- _PROBLEM DETAILS_
The answer must be a single number: how many lines in the entries below contain the word "text".
======== RECORD EXTRACTS ========
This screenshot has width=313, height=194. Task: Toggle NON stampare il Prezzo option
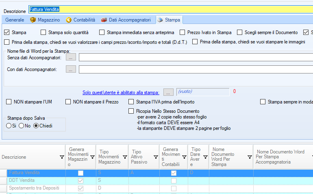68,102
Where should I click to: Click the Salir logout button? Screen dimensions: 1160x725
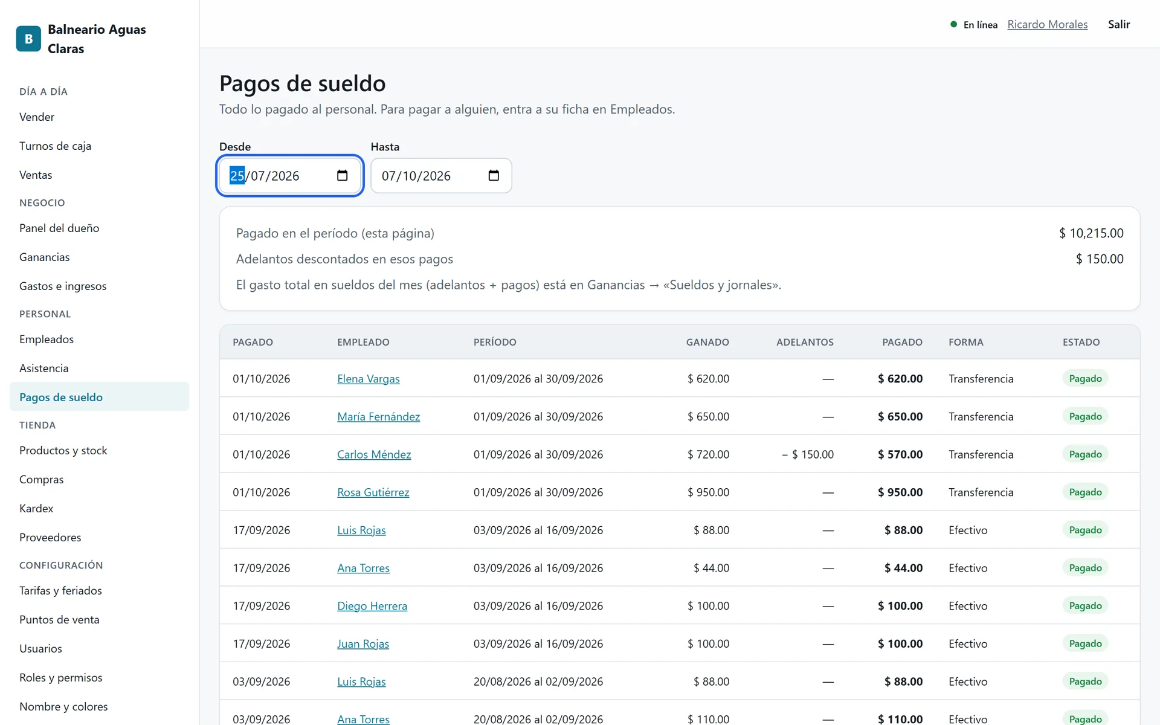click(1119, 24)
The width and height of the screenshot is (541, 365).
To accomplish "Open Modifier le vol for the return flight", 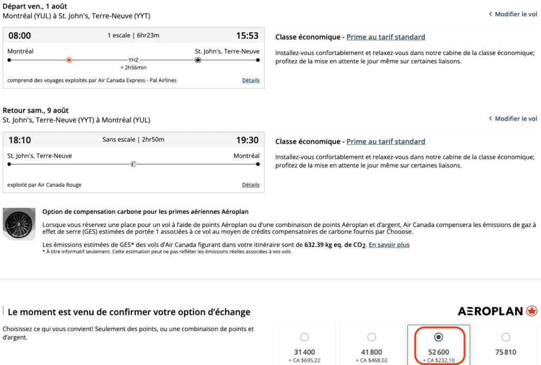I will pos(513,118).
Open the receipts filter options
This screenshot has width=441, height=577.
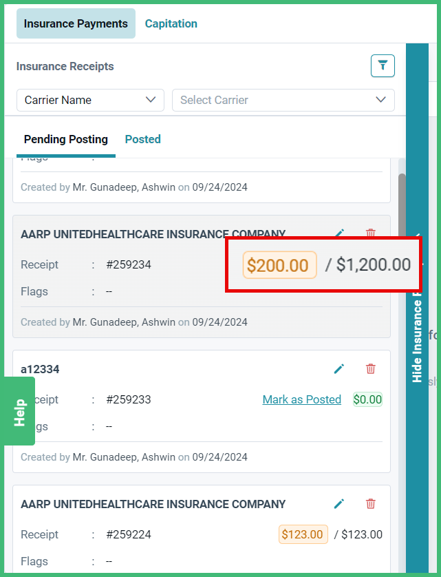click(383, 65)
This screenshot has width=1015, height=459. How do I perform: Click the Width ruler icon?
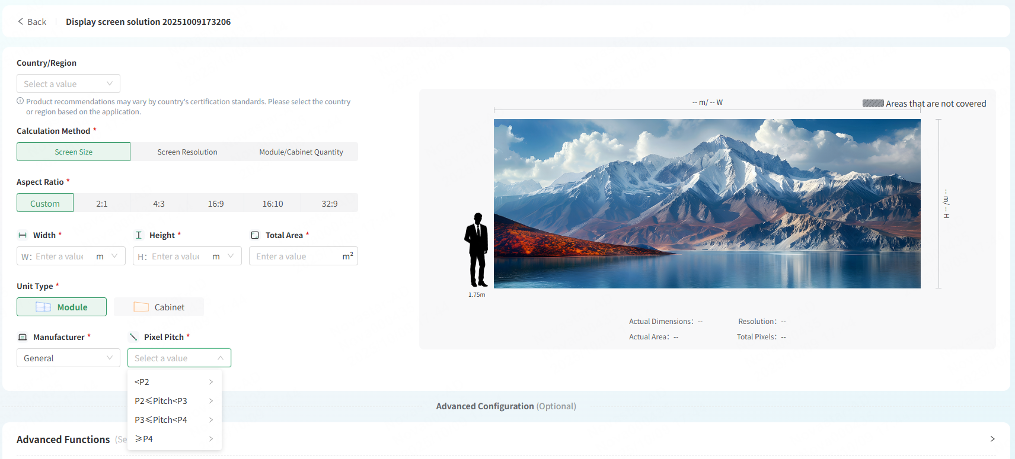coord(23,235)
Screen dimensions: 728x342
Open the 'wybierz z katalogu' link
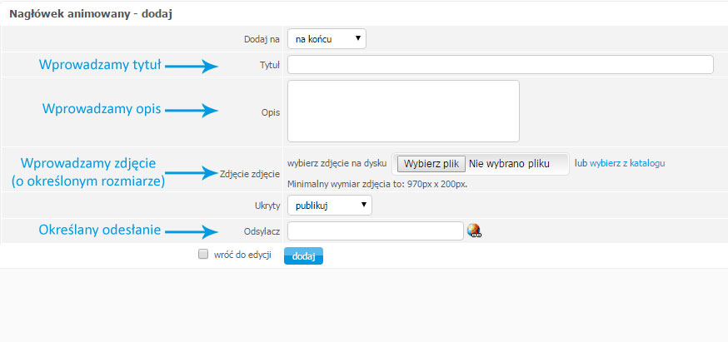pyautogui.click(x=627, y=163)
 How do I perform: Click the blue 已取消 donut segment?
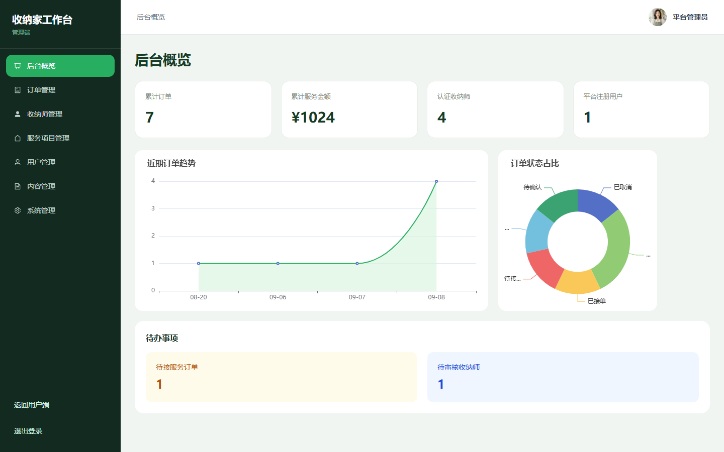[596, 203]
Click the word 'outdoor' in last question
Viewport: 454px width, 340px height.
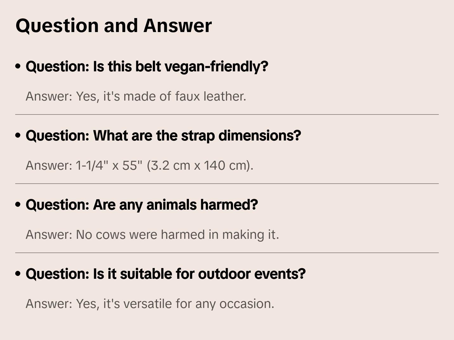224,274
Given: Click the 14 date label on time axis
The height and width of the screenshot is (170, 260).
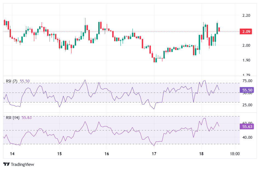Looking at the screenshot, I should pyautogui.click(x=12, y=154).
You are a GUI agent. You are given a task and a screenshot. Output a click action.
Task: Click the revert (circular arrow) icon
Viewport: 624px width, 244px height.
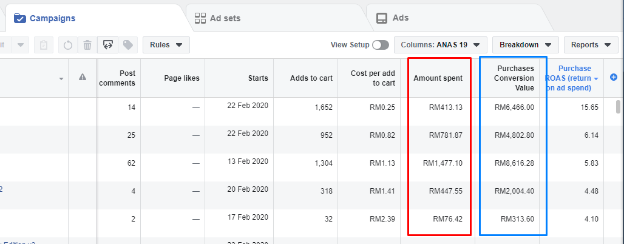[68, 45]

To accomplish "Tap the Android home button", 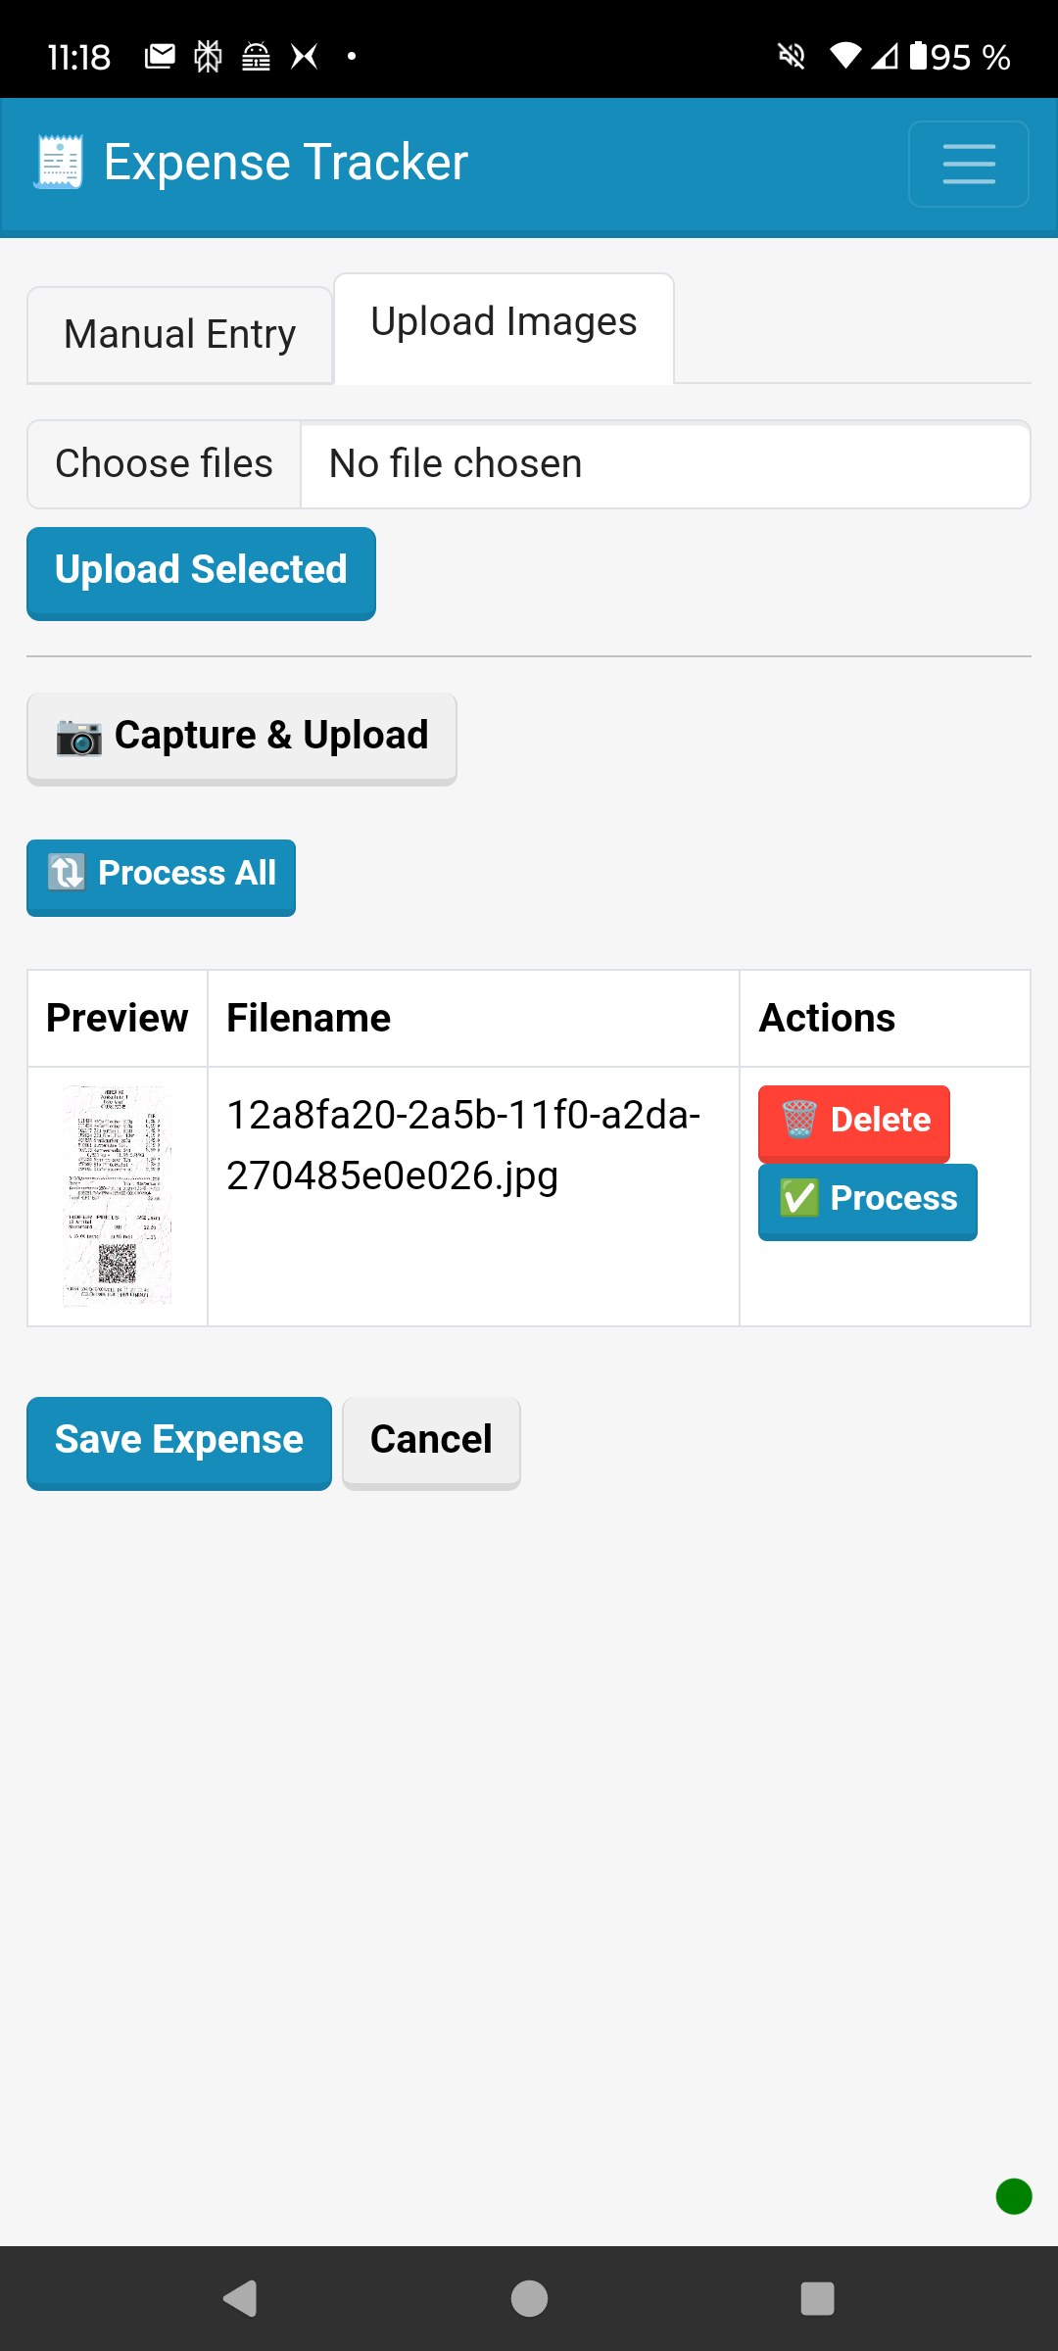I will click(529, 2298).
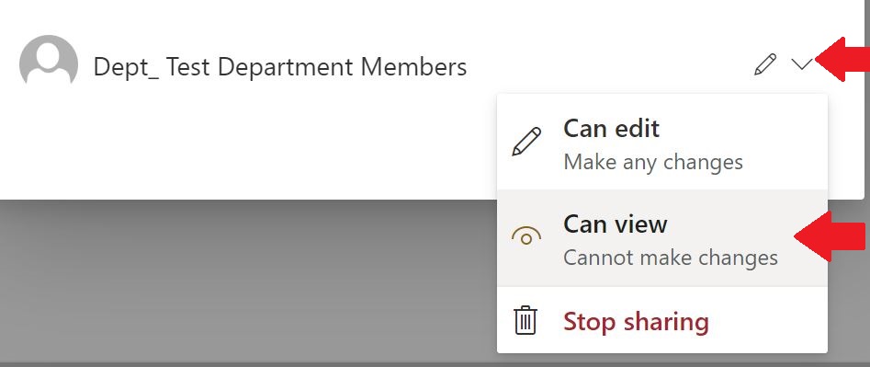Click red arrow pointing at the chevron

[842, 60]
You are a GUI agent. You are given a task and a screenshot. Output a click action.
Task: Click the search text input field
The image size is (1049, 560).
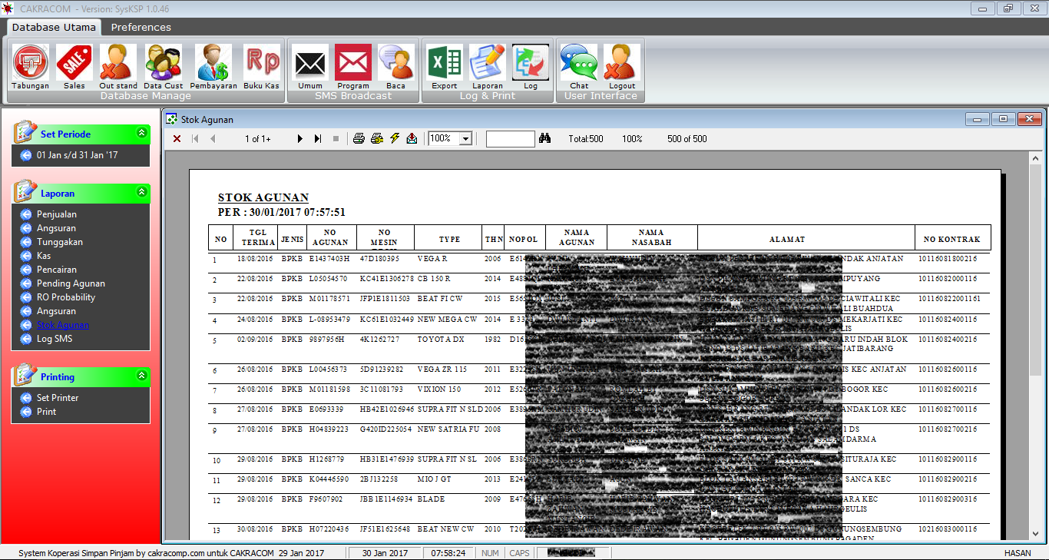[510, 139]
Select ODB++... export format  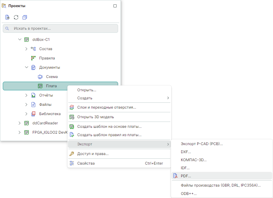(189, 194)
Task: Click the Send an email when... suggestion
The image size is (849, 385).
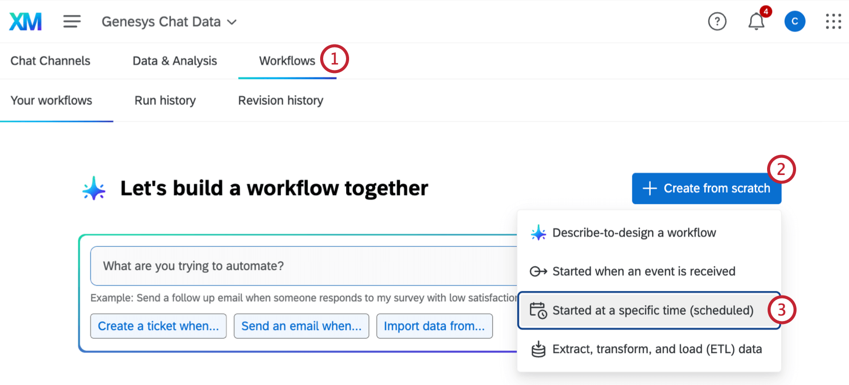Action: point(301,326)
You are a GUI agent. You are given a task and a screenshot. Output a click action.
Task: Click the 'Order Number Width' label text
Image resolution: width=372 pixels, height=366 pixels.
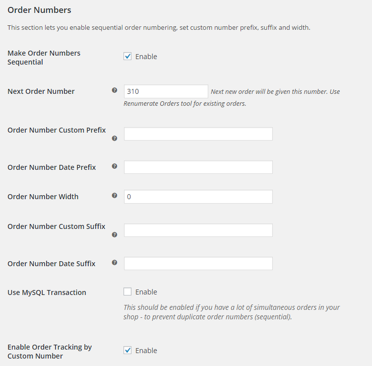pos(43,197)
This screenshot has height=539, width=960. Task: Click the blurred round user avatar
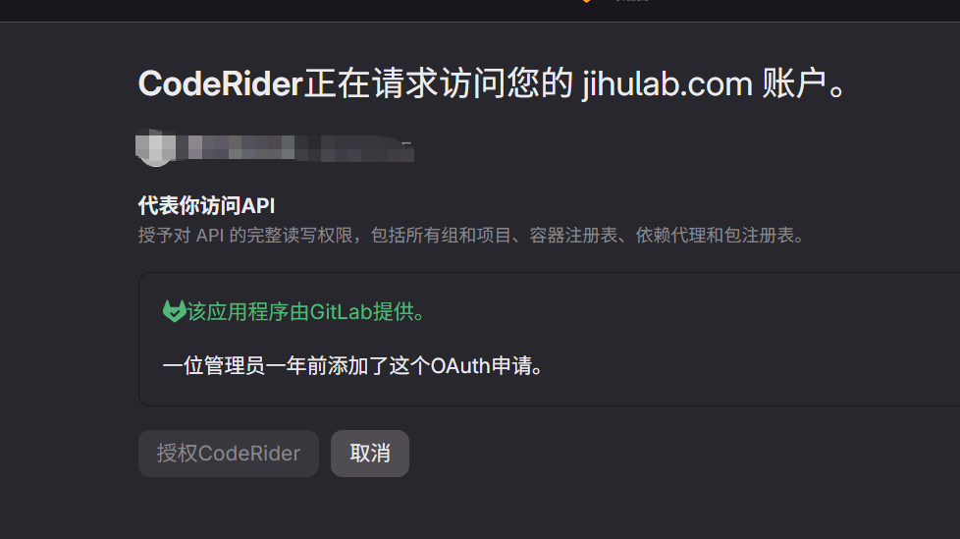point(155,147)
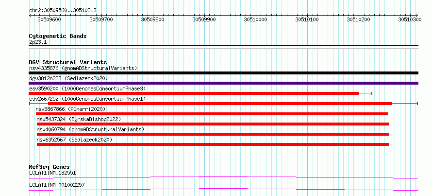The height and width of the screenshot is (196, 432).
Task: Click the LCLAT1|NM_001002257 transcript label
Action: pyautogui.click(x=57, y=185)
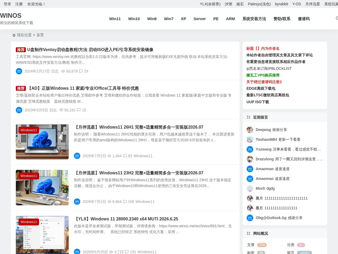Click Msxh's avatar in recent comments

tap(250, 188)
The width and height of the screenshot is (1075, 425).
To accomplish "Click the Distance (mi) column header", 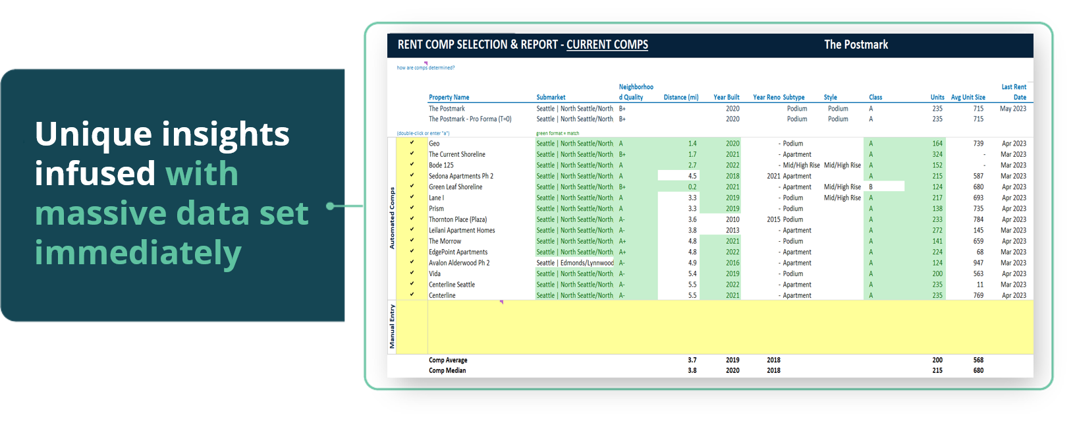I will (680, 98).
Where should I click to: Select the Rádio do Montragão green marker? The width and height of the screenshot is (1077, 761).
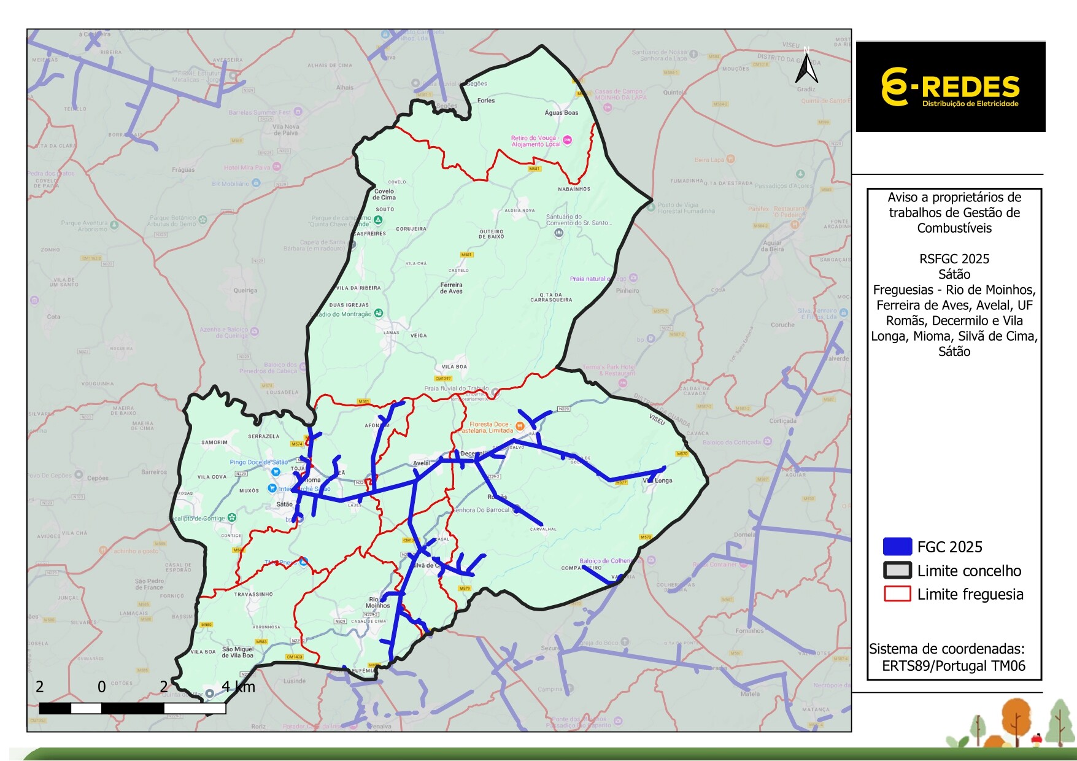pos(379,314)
========
- _EXERCISE RESULT_
2